“Probability is not a mere computation of odds on the dice or more complicated variants; it is the acceptance of the lack of certainty in our knowledge and the development of methods for dealing with our ignorance.” ~ Nassim Taleb, Fooled By Randomness
In this week’s Dirty Dozen [CHART PACK], we talk about a housing bust in the southern hemisphere, large stock inflows, a secular peak in market multiples, reiterate our long-term bull case for precious metals, and end with a look at which sectors are leading relative EPS trends, plus more…
- This week’s summary of BofAML’s Flow Show (emphasis by me).
- Home prices down under are going under at their fastest rate in 30 years. I remember all the way back in 2015/16 when a cottage industry sprung up within macro Twitter, where punters were clamoring to out bearish one another on the “unfolding housing bust” in Canada and Australia.
Turns out they might not have been wrong after all, just a weee bit early. Hope they still have those shorts on ;).
- Despite falling home prices, the AUDJPY pair looks like a nice long. Granted, every DM currency looks like a good long against the JPY.
- This chart from BofA shows the SPX’s TTM PE over the last 120 years. Their argument is that the market’s multiple has been high for the past 30 years due to secularly declining inflation and interest rates. And now that these are turning up, we should see multiples compress to their longer-term average range.
- I’m sympathetic to this view though I’m not anchored to anything in this environment. Everything is too path dependent, and so much of what matters in these markets comes down to impossible to forecast variables (Chinese monetary & fiscal policy, winter weather and energy demand/supply, DM policy responses to everything and anything, etc.).
This chart mirrors the one above. And if you believe we’ve crossed high noon of the long-term debt cycle (which I do), then you’d expect the mix of financial assets held by households (which is essentially another way of saying that you expect inequality to come down) to start swinging the other way over the next decade or two.
- I’m not interested in being too active in the stock market right now. Noise is too high versus signal. Not a great +EV environment for our style of trading. So I just continue to watch some areas of the market that I have high conviction in over the next few years. Precious metals sit at the top of this list.
- TTM Price to cash flow multiples for gold miners are at 6.5x, nearing 2tsd below their 10yr rolling average.
- Barrick (GOLD), one of the larger gold miners by market cap, is trading at a P/TBV that is nearing 2std below its 25yr average.
- Gold traded down to the lower bound of its 2yr+ sideways range last week. This has been a good spot to buy over the past few years. It may be a good time to buy here. I don’t know. I don’t have strong conviction on where gold goes over the next few weeks to months. But, 1-2 years out, I’m very bullish.

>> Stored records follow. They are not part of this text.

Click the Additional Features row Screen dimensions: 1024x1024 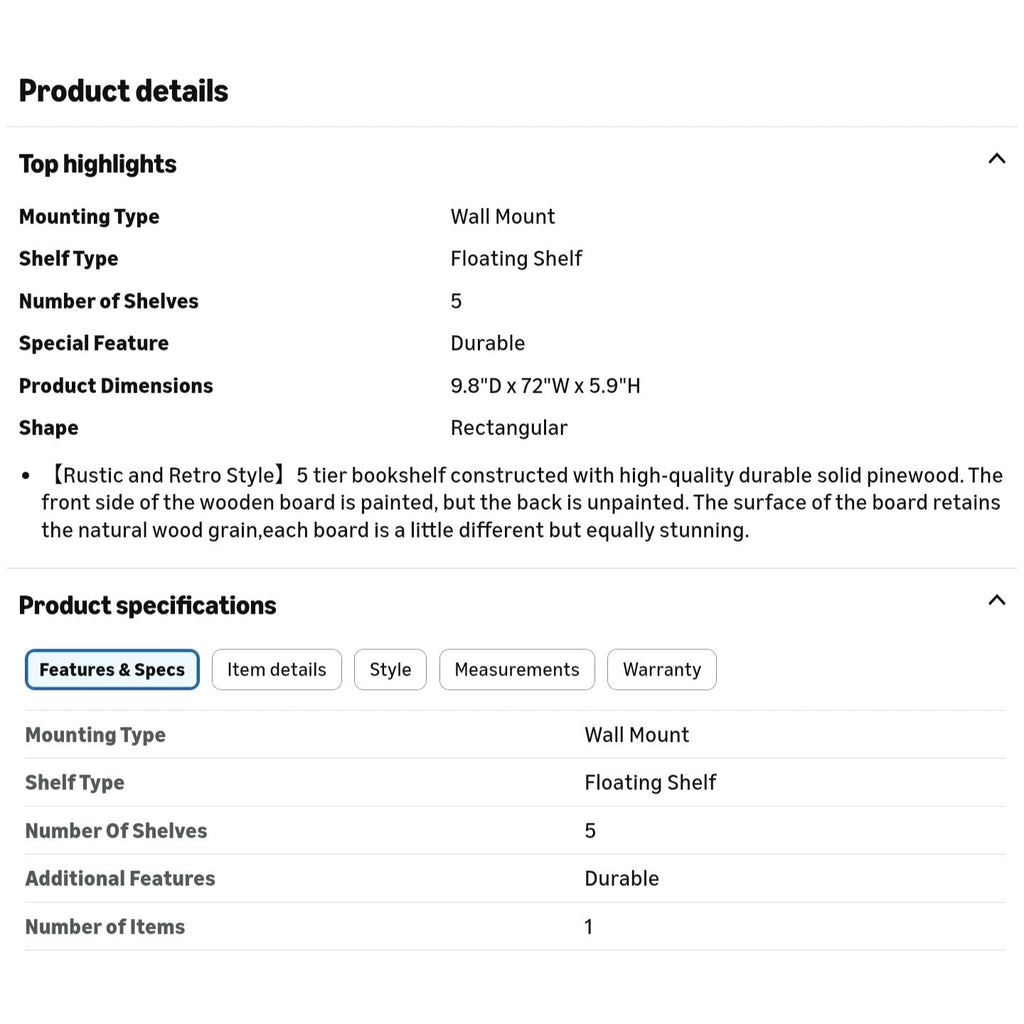[515, 878]
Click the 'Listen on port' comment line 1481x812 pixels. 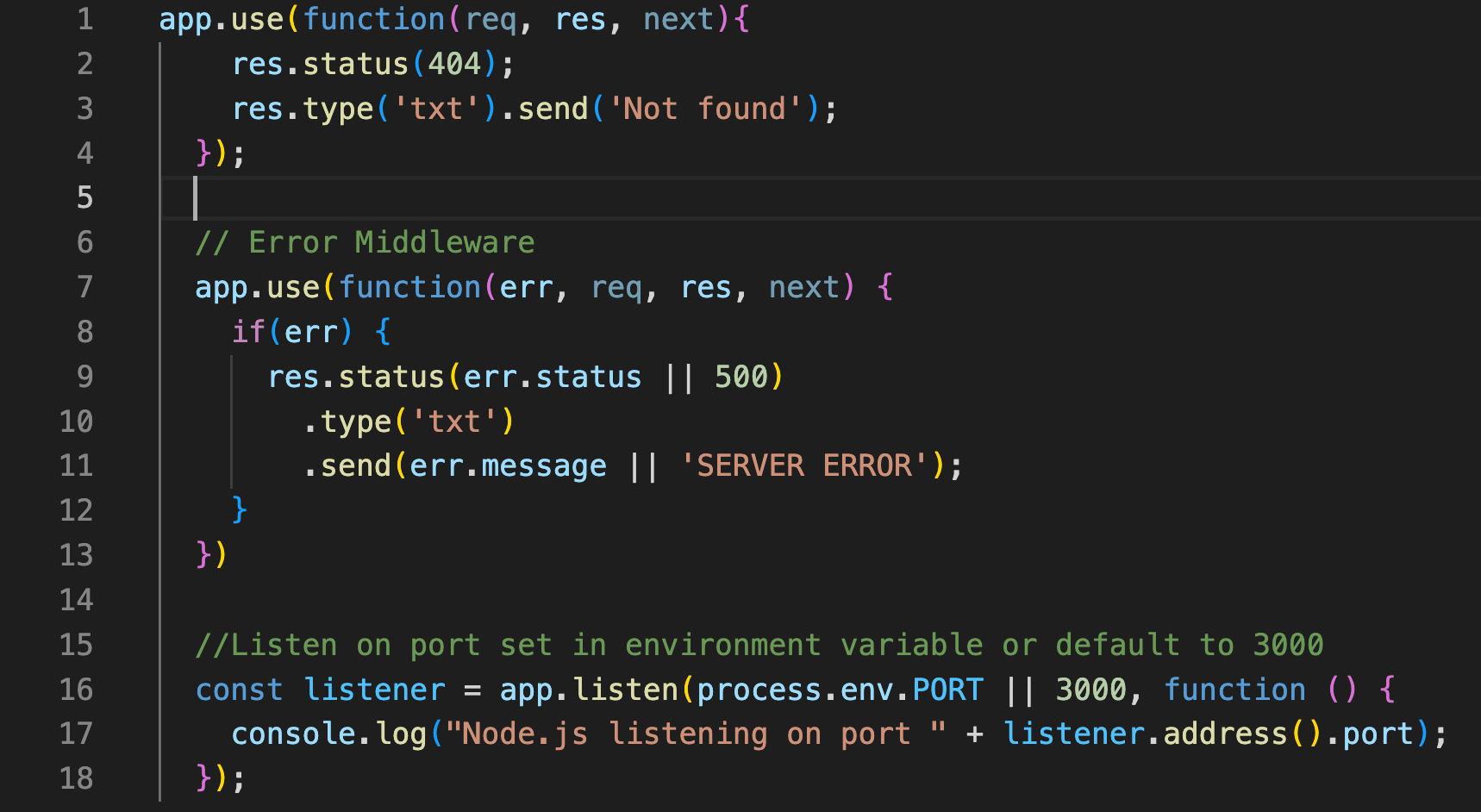pyautogui.click(x=759, y=645)
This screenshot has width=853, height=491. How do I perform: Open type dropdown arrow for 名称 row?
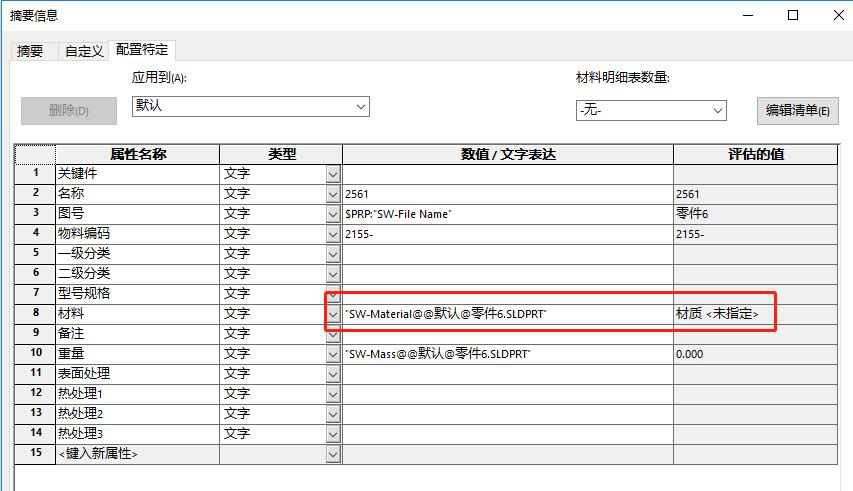tap(333, 194)
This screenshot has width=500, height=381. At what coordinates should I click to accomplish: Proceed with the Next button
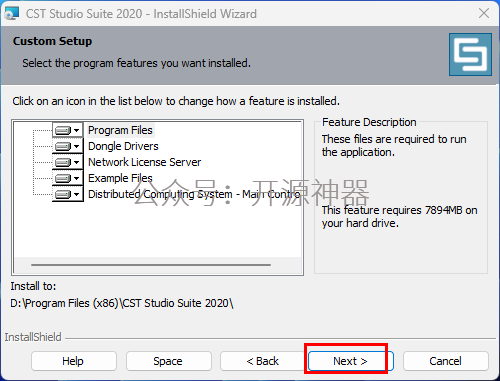pyautogui.click(x=350, y=361)
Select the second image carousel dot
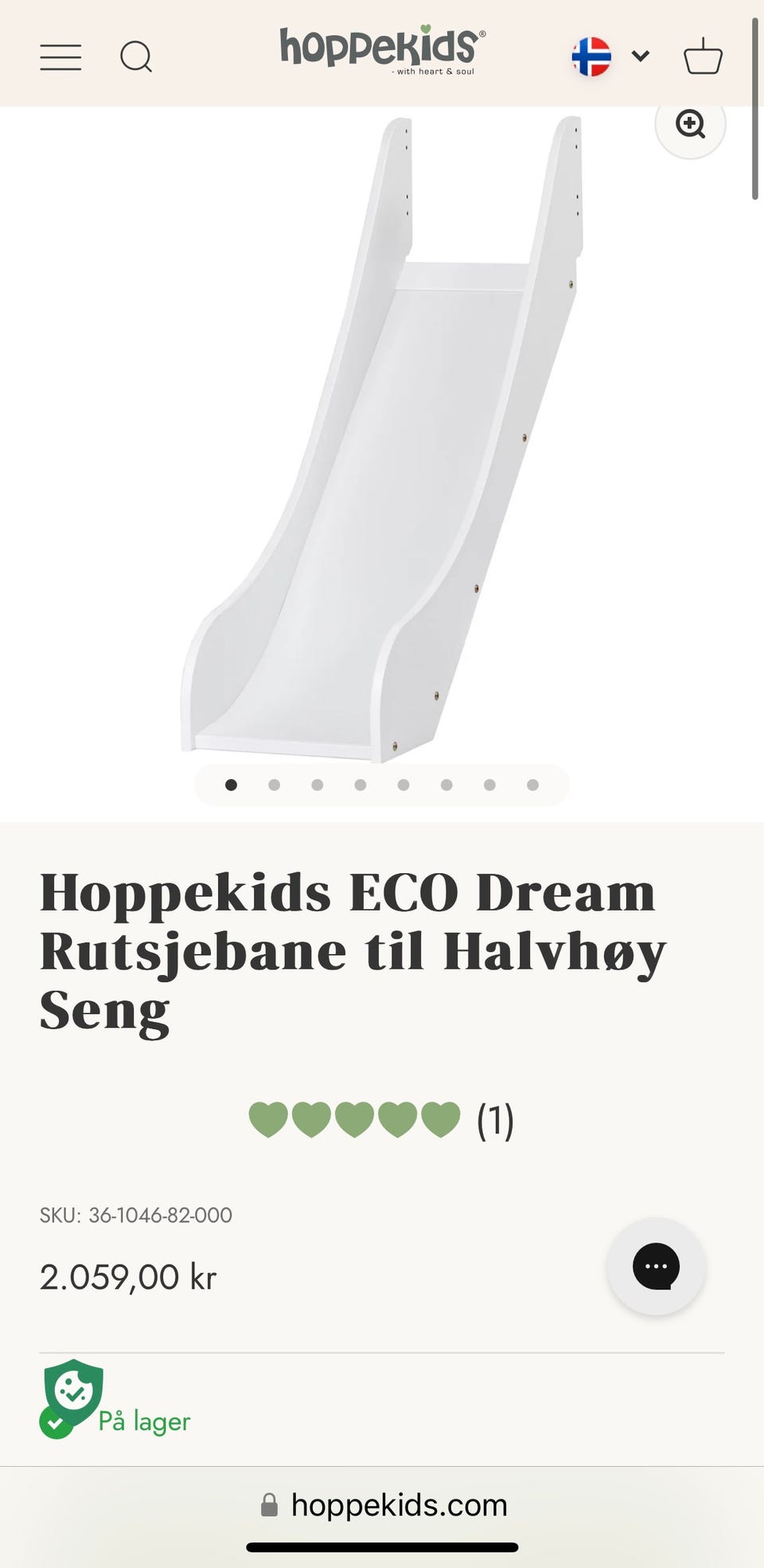Viewport: 764px width, 1568px height. pos(274,785)
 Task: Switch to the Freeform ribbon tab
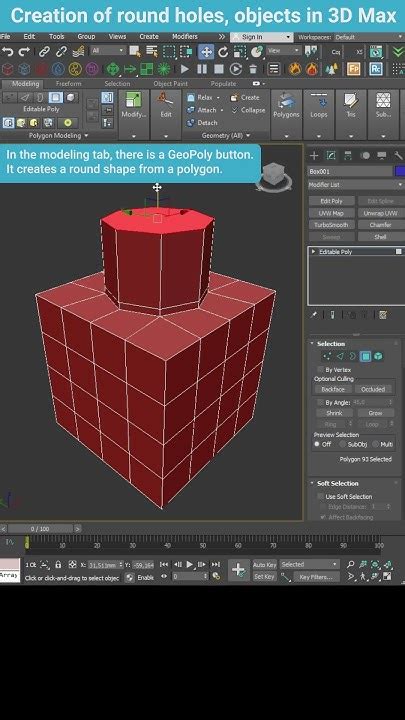click(x=68, y=84)
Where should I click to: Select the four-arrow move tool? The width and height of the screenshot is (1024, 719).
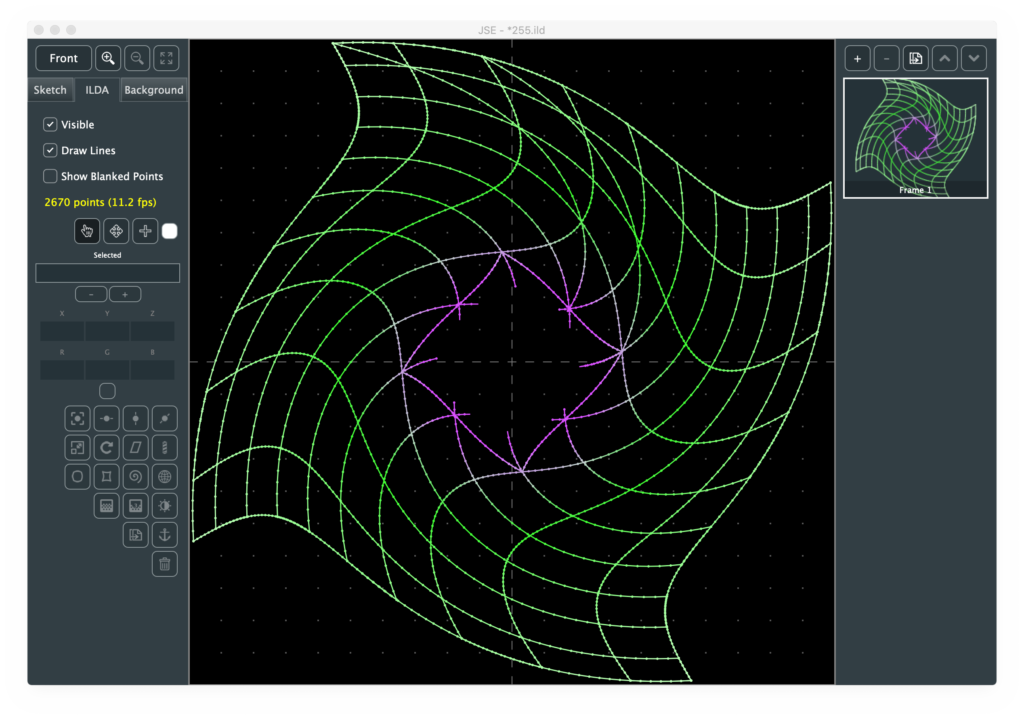tap(116, 231)
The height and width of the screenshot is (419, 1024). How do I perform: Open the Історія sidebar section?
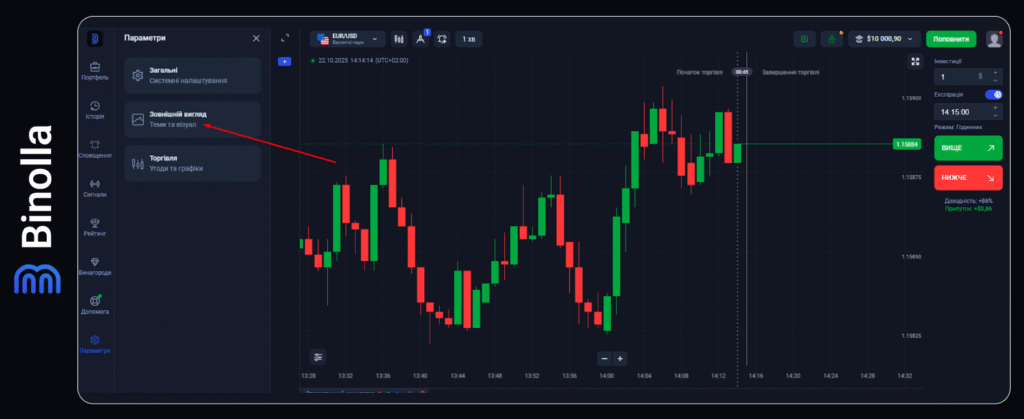click(94, 109)
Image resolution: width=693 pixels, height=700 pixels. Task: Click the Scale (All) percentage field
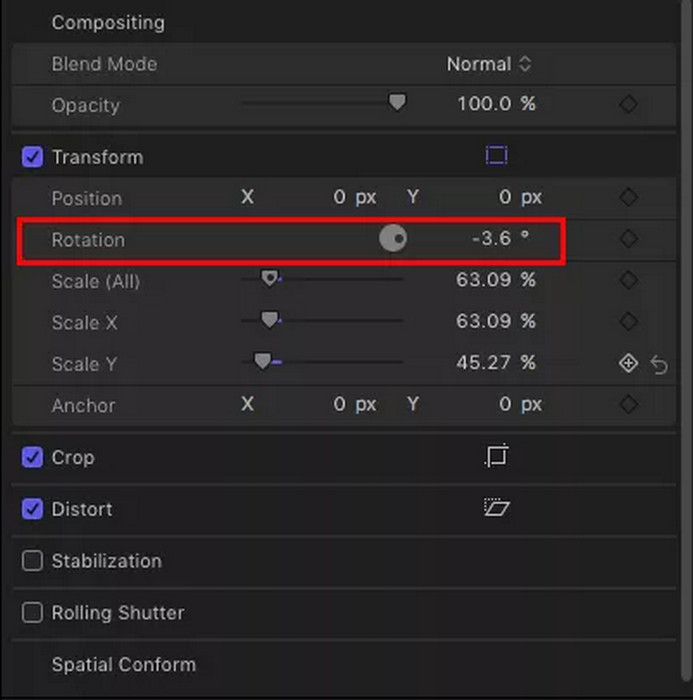[x=495, y=280]
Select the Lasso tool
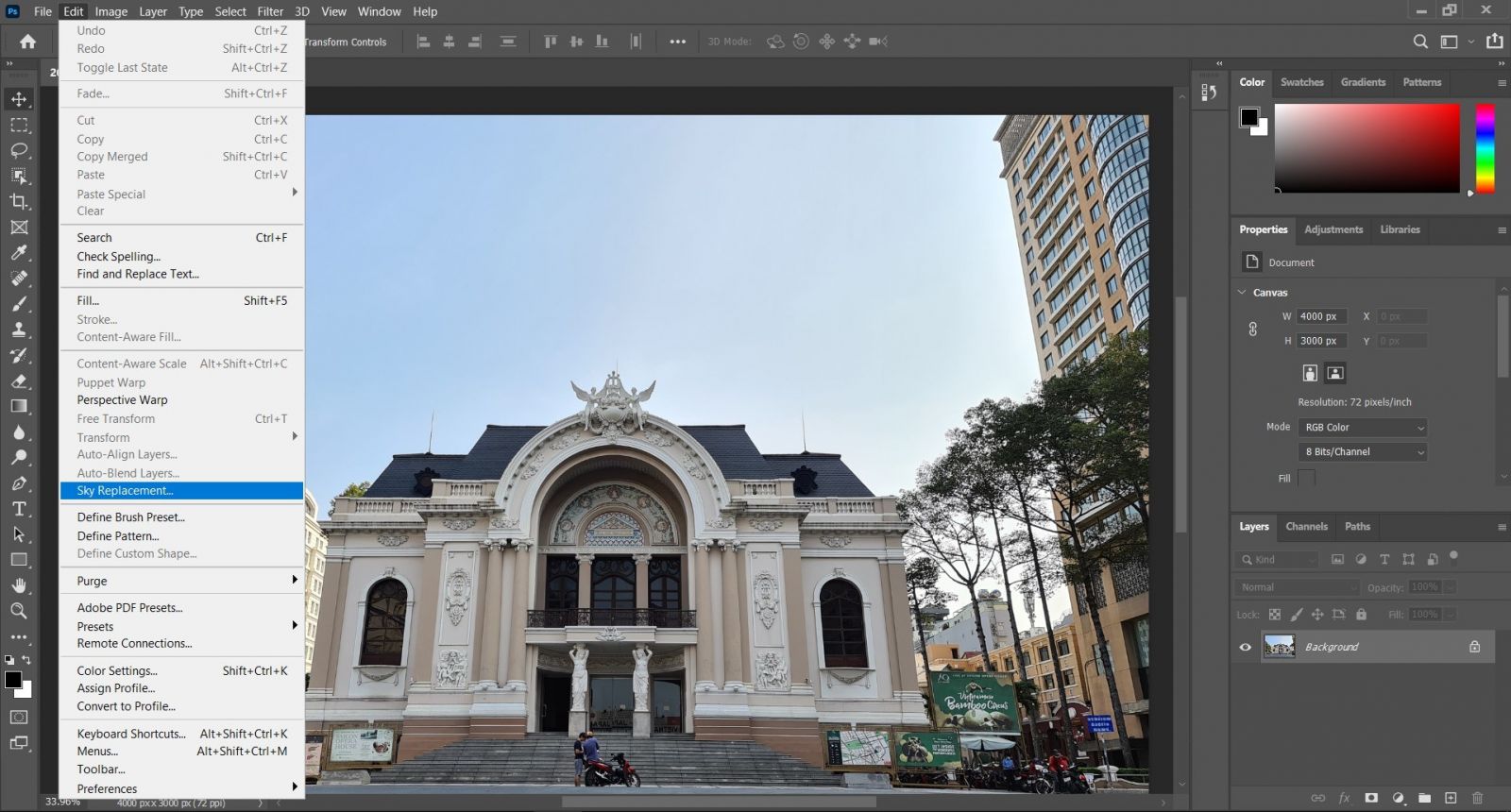The width and height of the screenshot is (1511, 812). tap(19, 150)

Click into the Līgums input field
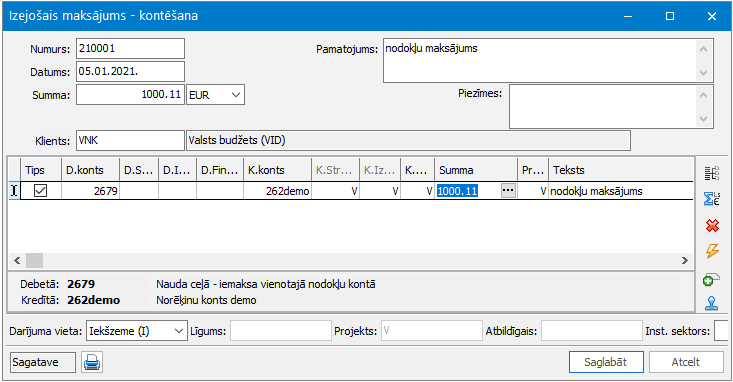[281, 331]
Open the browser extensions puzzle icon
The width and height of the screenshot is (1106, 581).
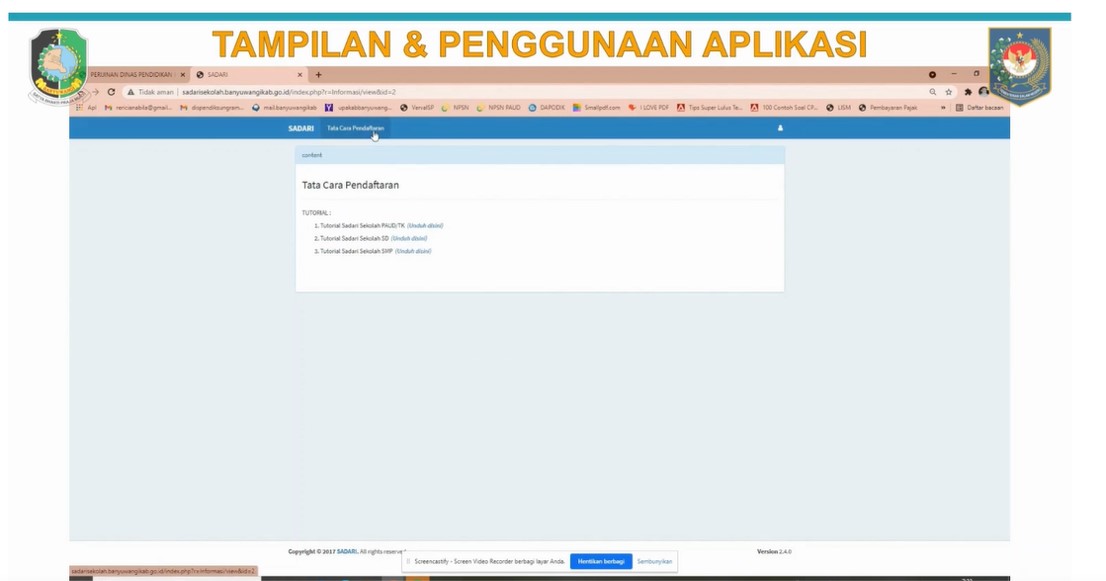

We just need the dollar to stop its rise and real yields to settle, and then it’s game on.
- Net small specs in gold fell to 3std below their 12m avg last week. Red dots mark past instances.
- AUY is one of the few large-cap PM miners that’s positive on the year. It’s one of my favorite miners for both fundamental and technical reasons.
- Energy and materials remain the only sectors of the market with positive relative forward EPS trends. So if you’re wondering where to focus your efforts, those are good places to start.
One interesting thing is how well Semi relative N12M EPS has held up. You wouldn’t expect that, considering SMH is down 30%+ ytd. I remain a long-term bull on the space for the reasons I outlined in Underwriting The Future.
Thanks for reading.
Stay frosty and keep your head on a swivel.